The Afghan women told of being beaten for wearing clothing deemed inappropriate by the Taliban, getting put on “wanted” lists for working in education, and witnessing buses carrying their loved ones that exploded in the street, killing them.
“One woman was married, but her husband was abroad. She was scared because married women in her village were being kidnapped and remarried to Taliban members,” Patton said. “She and her relatives had to sneak out in the middle of the night and hide under blankets in cars to get to the airport.”
Scavo said that journaling helped her process the secondhand trauma, and she noted that the experience gave her a greater appreciation for the emotional component of the work that immigration attorneys perform each day. For Nguyen, the assignment brought back memories of her own family’s immigration from Vietnam when she was 14.
“Hearing the refugee story of the people from Afghanistan was very personal to me. When my family immigrated, there was the same confusion and same panic that we didn’t get something correct on paper,” Nguyen said. “The murkiness of legal terminology and the gatekeeping aspect of it plays a lot into the fear that immigrant and refugee communities feel toward the law. Part of the reason I went to law school is to bring that back to those communities and illuminate the murkiness of it."

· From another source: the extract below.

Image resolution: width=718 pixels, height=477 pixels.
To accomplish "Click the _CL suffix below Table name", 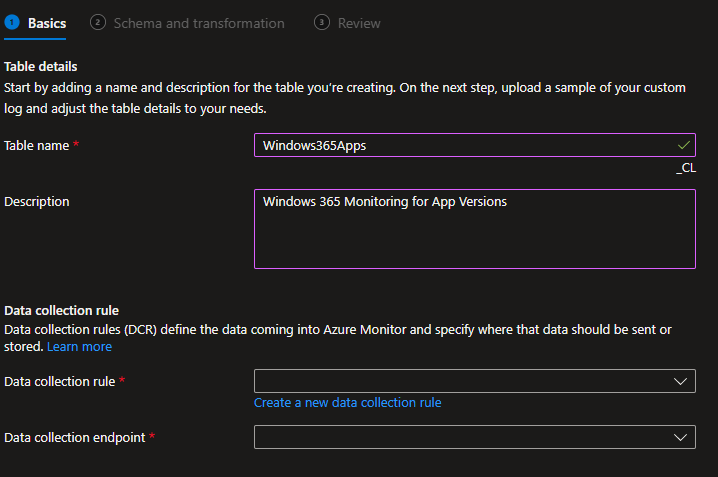I will (686, 168).
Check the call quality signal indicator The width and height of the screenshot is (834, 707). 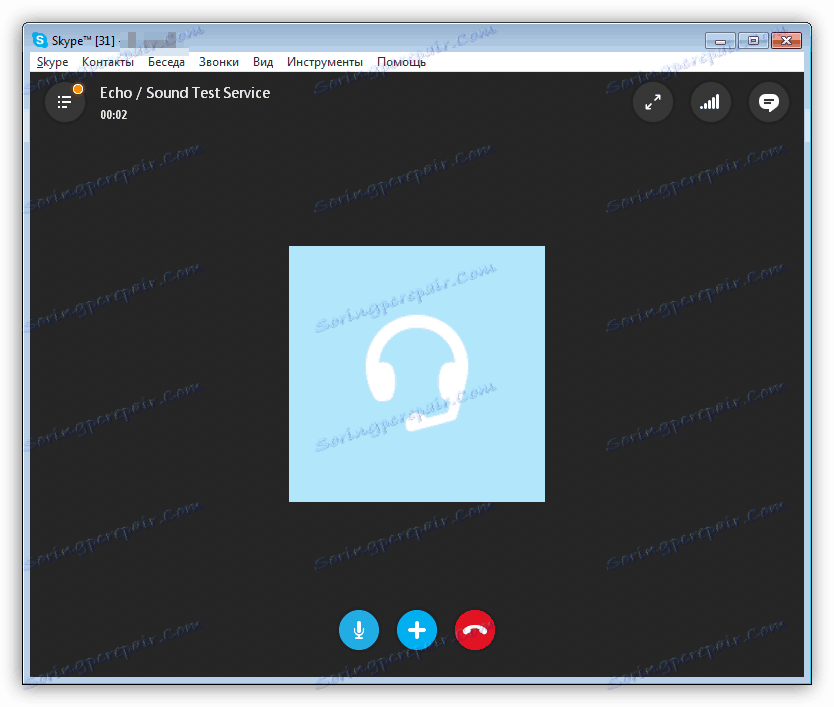(711, 102)
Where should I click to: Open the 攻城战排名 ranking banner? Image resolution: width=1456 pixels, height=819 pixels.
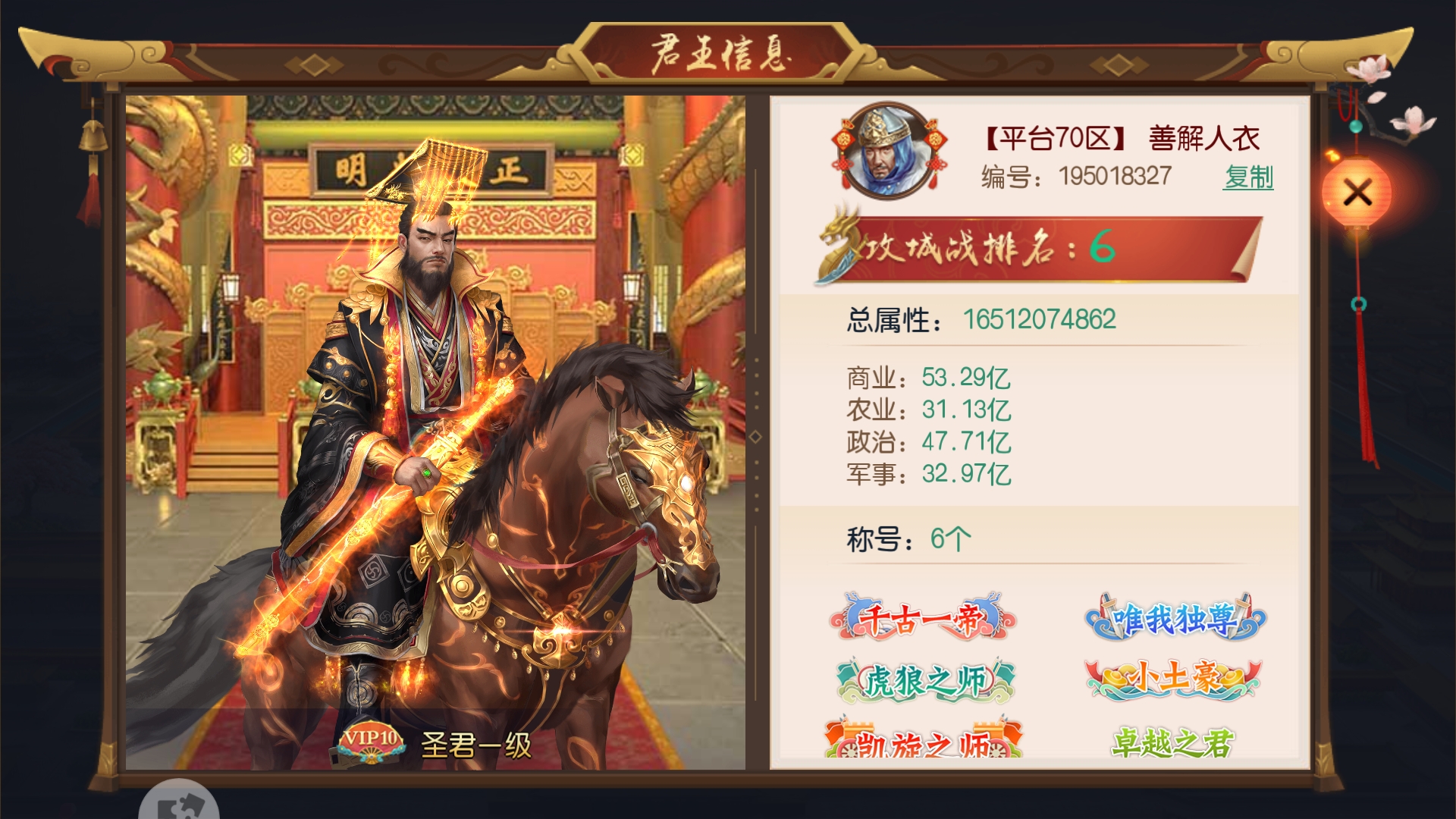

This window into the refugees’ journeys made it all the more rewarding when, this past summer, the recent graduates learned that one of their clients was granted asylum.
Romero, who immigrated with her family from Mexico as a baby, was filled with hope for the future of the immigration system after the practicum.
“It reinforces my belief in the power of law as a tool for positive change,” Romero said. “It reaffirmed my commitment to advocate for those in need. And that is why I went to law school.”